Pelos precedentes, aliás desencorajadores, creio que ocorrerá o mesmo ritual de quando, na reunião de Campo Grande, em junho, o governo afirmou que em 45 dias haveria uma solução definitiva. E lá se vão cinco meses perdidos!

Após a audiência pública no Senado, acompanhando o governador André Puccinelli – ressalte-se com positiva participação em favor de uma solução imediata – participamos os senadores Delcídio, Moka e eu e representantes da classe rural do Estado de reunião no Palácio da Justiça. Lá, o ministro Cardozo acenou com a possibilidade de solucionar a questão da Fazenda Buriti, em que a vítima é Ricardo Bacha. Tomara que isso ocorra, o que poderá ser um ritual de decisões iguais para outros angustiados produtores rurais que têm suas terras invadidas.

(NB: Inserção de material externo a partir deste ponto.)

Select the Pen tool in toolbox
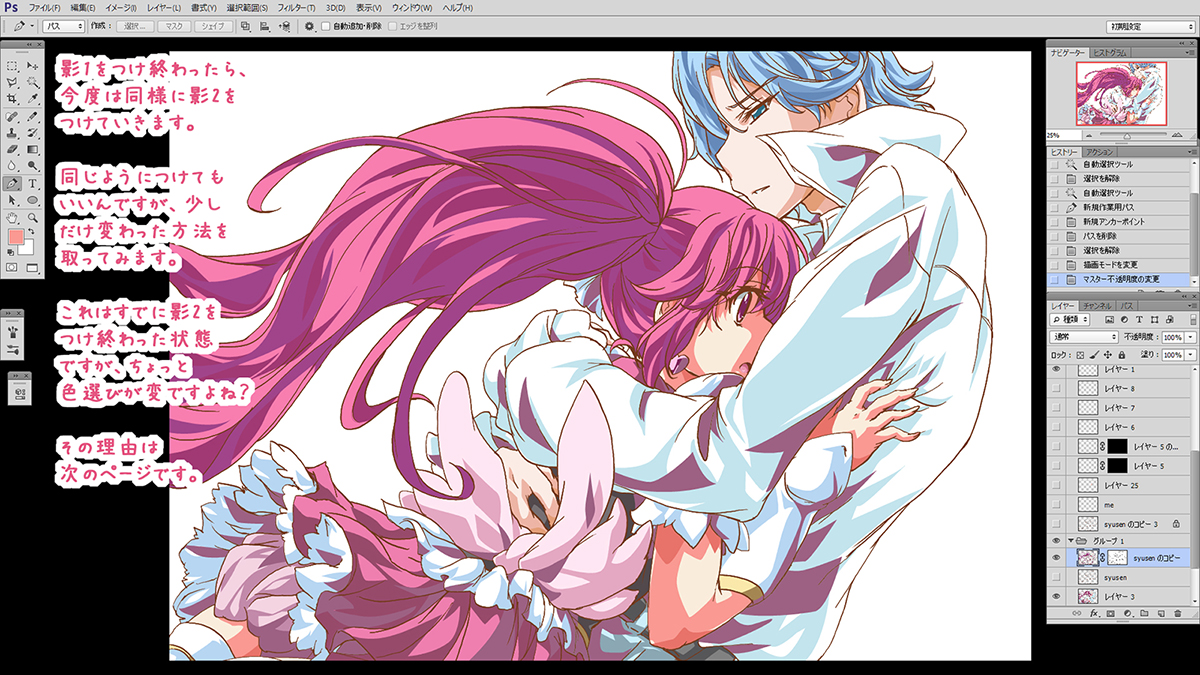This screenshot has width=1200, height=675. coord(12,183)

Confesso que das duas reuniões saí intranquilo, até pensando que o ministro deseja nos dar “um passa-moleque”. Questões inclusive com indagações publicamente feitas por mim ao senhor ministro ou não foram respondidas de simplesmente tangenciadas. Tais como se o governo iria resolver de pronto a questão ou continuar “empurrando com a barriga”; se irá apoiar a Justiça para a reintegração de posse das áreas invadidas. Fiquei sem as respostas.

Por tudo que assisti e ouvi nas duas reuniões da última quinta-feira, repito, sai desalentado com a falta de coragem ou de comprometimento do governo para encontrar um norte que traga a paz nos campos e a reconciliação entre índios e não-índios.

(*) Ruben Figueiró é senador pelo PSDB-MS.